→ **TASK STATEMENT**: Images are to be left out when the records below are printed word for word.

→ **THE RECORDS**:
┌────────

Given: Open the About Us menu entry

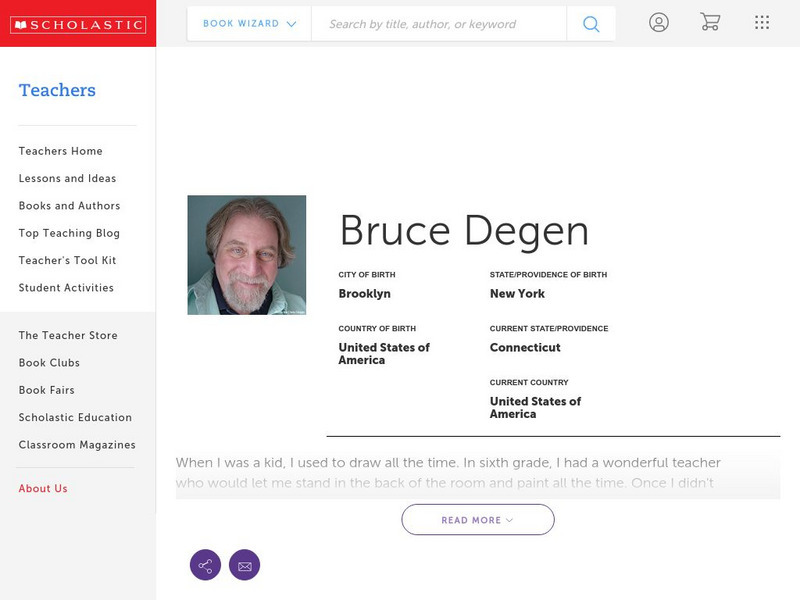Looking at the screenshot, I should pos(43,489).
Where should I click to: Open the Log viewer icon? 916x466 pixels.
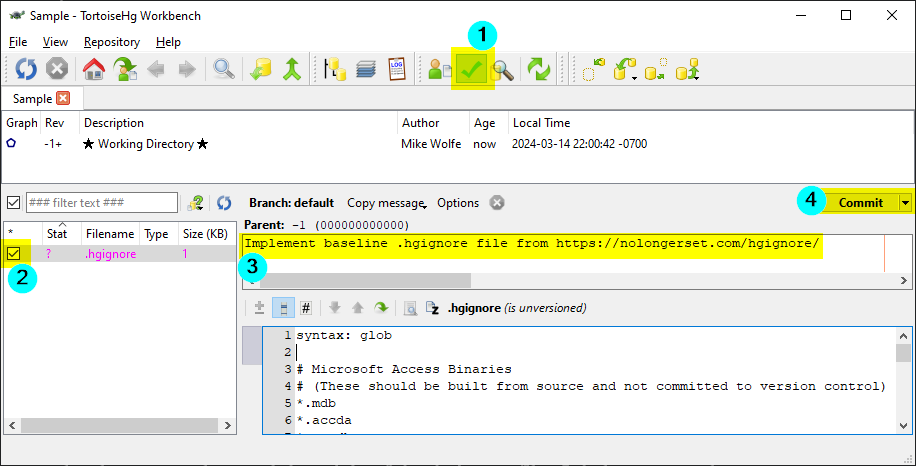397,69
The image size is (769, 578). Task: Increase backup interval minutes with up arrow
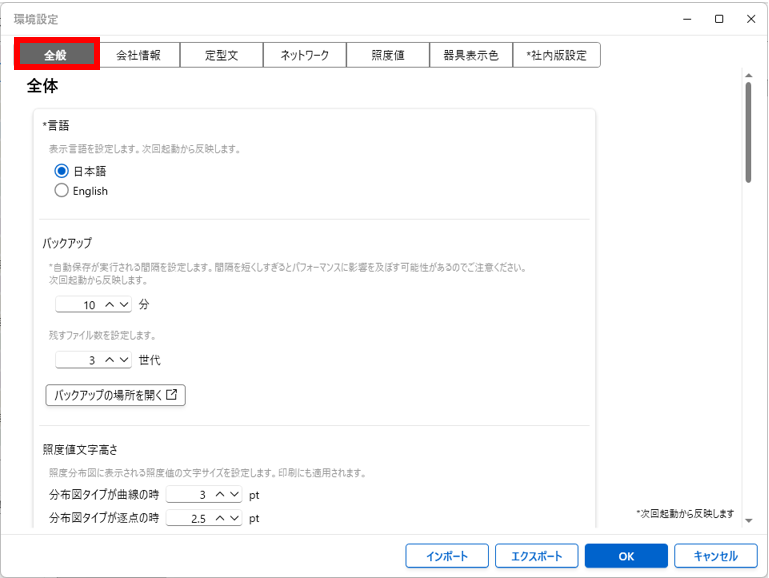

└────────

→ **ANSWER TO THIS PROBLEM**:
Given: Open the About Us menu entry

Looking at the screenshot, I should pos(43,489).
Where should I click to: Open the Log viewer icon? 916x466 pixels.
397,69
The image size is (769, 578). Task: Increase backup interval minutes with up arrow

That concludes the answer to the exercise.